**THE REQUEST:** Convert every line of the data below into a JSON list of strings, one string per line, skipping blank lines. Leave the pictures out of the result.

[Data from a collection]
....

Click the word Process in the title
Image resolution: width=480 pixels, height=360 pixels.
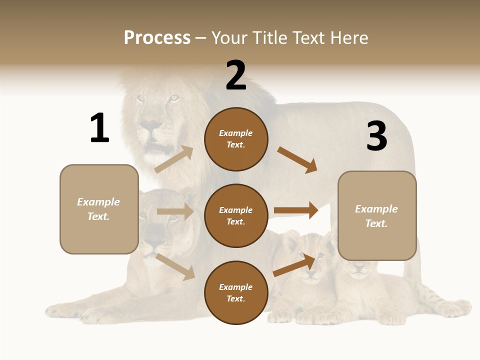point(157,38)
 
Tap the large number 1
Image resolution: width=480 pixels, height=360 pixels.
point(100,128)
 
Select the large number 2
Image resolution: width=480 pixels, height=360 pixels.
point(236,76)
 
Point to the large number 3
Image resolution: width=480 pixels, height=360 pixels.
point(376,136)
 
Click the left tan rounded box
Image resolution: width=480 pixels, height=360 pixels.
point(99,209)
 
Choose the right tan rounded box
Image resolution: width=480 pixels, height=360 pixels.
point(377,216)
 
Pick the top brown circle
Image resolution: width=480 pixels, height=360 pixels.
point(236,139)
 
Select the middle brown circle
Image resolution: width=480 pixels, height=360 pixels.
point(236,216)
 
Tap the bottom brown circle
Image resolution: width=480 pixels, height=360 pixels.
point(236,292)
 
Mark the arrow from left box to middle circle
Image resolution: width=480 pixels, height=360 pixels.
point(175,212)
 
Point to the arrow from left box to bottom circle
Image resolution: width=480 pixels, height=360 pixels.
point(176,266)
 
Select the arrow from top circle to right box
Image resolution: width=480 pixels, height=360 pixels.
point(297,160)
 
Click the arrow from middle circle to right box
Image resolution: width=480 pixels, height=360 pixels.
point(296,210)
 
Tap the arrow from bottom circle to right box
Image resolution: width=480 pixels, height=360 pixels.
point(294,266)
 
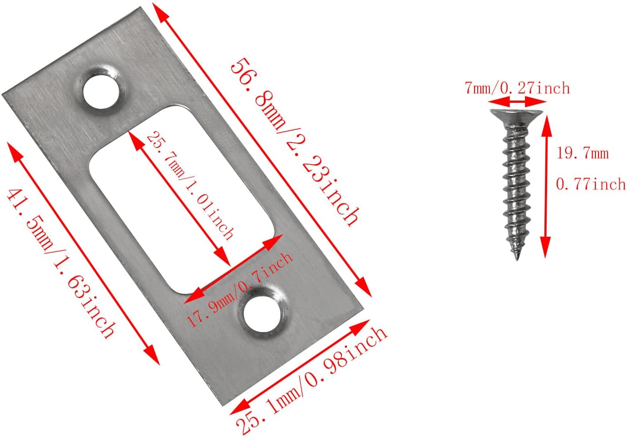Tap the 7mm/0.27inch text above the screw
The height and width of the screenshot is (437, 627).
click(517, 88)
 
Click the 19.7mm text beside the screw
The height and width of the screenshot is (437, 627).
click(582, 153)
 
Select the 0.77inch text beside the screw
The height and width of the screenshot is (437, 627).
click(590, 184)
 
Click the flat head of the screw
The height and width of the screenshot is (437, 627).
click(517, 114)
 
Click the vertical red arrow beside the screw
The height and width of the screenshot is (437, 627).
click(546, 185)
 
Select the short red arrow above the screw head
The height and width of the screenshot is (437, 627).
click(517, 103)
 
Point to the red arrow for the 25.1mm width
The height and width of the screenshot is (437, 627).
click(300, 366)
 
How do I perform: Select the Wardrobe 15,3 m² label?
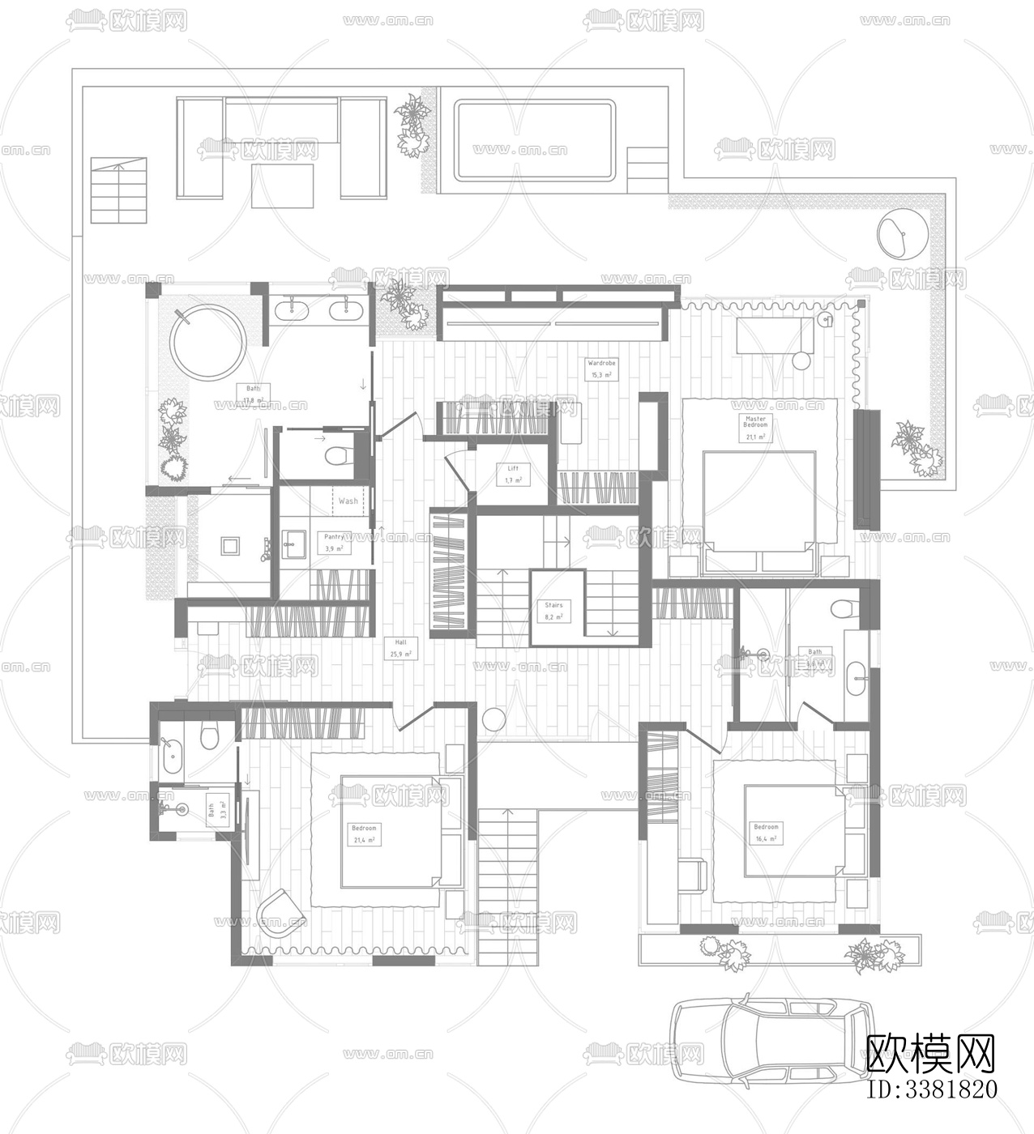click(601, 369)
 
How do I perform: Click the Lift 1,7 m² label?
click(513, 474)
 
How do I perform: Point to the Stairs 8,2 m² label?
click(553, 611)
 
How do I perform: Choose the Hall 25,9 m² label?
click(401, 647)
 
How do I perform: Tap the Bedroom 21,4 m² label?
click(364, 833)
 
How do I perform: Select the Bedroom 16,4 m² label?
click(766, 833)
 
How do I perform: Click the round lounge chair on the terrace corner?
click(902, 233)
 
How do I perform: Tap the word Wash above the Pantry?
click(348, 501)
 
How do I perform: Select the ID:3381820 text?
click(932, 1089)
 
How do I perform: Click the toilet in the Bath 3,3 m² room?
click(209, 736)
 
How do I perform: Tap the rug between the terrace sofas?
click(282, 185)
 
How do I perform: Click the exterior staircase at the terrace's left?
click(118, 191)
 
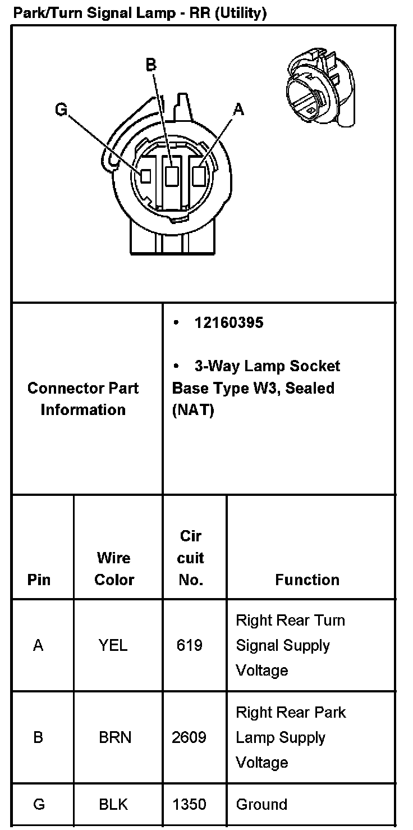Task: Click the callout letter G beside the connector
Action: (x=61, y=110)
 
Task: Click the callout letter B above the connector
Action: (x=151, y=65)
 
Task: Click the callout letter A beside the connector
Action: (x=238, y=110)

....

**EXERCISE RESPONSE:**
[
  "Click the word Process in the title",
  "Image resolution: width=480 pixels, height=360 pixels.",
  "point(157,38)",
  "Tap the large number 1",
  "Image resolution: width=480 pixels, height=360 pixels.",
  "point(100,128)",
  "Select the large number 2",
  "Image resolution: width=480 pixels, height=360 pixels.",
  "point(236,76)",
  "Point to the large number 3",
  "Image resolution: width=480 pixels, height=360 pixels.",
  "point(376,136)",
  "Click the left tan rounded box",
  "Image resolution: width=480 pixels, height=360 pixels.",
  "point(99,209)",
  "Choose the right tan rounded box",
  "Image resolution: width=480 pixels, height=360 pixels.",
  "point(377,216)",
  "Pick the top brown circle",
  "Image resolution: width=480 pixels, height=360 pixels.",
  "point(236,139)",
  "Select the middle brown circle",
  "Image resolution: width=480 pixels, height=360 pixels.",
  "point(236,216)",
  "Tap the bottom brown circle",
  "Image resolution: width=480 pixels, height=360 pixels.",
  "point(236,292)",
  "Mark the arrow from left box to middle circle",
  "Image resolution: width=480 pixels, height=360 pixels.",
  "point(175,212)",
  "Point to the arrow from left box to bottom circle",
  "Image resolution: width=480 pixels, height=360 pixels.",
  "point(176,266)",
  "Select the arrow from top circle to right box",
  "Image resolution: width=480 pixels, height=360 pixels.",
  "point(297,160)",
  "Click the arrow from middle circle to right box",
  "Image resolution: width=480 pixels, height=360 pixels.",
  "point(296,210)",
  "Tap the arrow from bottom circle to right box",
  "Image resolution: width=480 pixels, height=360 pixels.",
  "point(294,266)",
  "Tap the 7mm/0.27inch text above the screw",
  "The height and width of the screenshot is (437, 627).",
  "click(517, 88)",
  "Click the 19.7mm text beside the screw",
  "The height and width of the screenshot is (437, 627).",
  "click(582, 153)",
  "Select the 0.77inch text beside the screw",
  "The height and width of the screenshot is (437, 627).",
  "click(590, 184)",
  "Click the flat head of the screw",
  "The height and width of the screenshot is (437, 627).",
  "click(517, 114)",
  "Click the vertical red arrow beside the screw",
  "The height and width of the screenshot is (437, 627).",
  "click(546, 185)",
  "Select the short red arrow above the screw head",
  "The height and width of the screenshot is (437, 627).",
  "click(517, 103)",
  "Point to the red arrow for the 25.1mm width",
  "The height and width of the screenshot is (437, 627).",
  "click(300, 366)",
  "How do I perform: Select the Wardrobe 15,3 m² label?",
  "click(601, 369)",
  "How do I perform: Click the Lift 1,7 m² label?",
  "click(513, 474)",
  "How do I perform: Point to the Stairs 8,2 m² label?",
  "click(553, 611)",
  "How do I perform: Choose the Hall 25,9 m² label?",
  "click(401, 647)",
  "How do I perform: Tap the Bedroom 21,4 m² label?",
  "click(364, 833)",
  "How do I perform: Select the Bedroom 16,4 m² label?",
  "click(766, 833)",
  "How do I perform: Click the round lounge chair on the terrace corner?",
  "click(902, 233)",
  "How do I perform: Tap the word Wash above the Pantry?",
  "click(348, 501)",
  "How do I perform: Select the ID:3381820 text?",
  "click(932, 1089)",
  "How do I perform: Click the toilet in the Bath 3,3 m² room?",
  "click(209, 736)",
  "How do I perform: Tap the rug between the terrace sofas?",
  "click(282, 185)",
  "How do I perform: Click the exterior staircase at the terrace's left?",
  "click(118, 191)",
  "Task: Click the callout letter G beside the connector",
  "Action: (x=61, y=110)",
  "Task: Click the callout letter B above the connector",
  "Action: (x=151, y=65)",
  "Task: Click the callout letter A beside the connector",
  "Action: (x=238, y=110)"
]